*** RECORDS FOR PROCESSING Section Begins ***
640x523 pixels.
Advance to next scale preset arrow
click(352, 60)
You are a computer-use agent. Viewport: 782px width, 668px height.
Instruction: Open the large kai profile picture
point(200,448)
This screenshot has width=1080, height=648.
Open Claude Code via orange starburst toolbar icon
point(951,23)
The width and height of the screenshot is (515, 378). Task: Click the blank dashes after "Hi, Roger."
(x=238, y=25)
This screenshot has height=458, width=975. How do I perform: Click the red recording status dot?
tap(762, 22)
*** RECORDS FOR PROCESSING Section Ends ***
_PROBLEM REQUIREMENTS_
Write out only what runs from the line holding "The width and" through the last line of the records, exactly as shown.

_REPLY TO THE EXERCISE_
The width and height of the screenshot is (515, 378). Task: Click the blank dashes after "Hi, Roger."
(x=238, y=25)
This screenshot has height=458, width=975. How do I perform: Click the red recording status dot?
tap(762, 22)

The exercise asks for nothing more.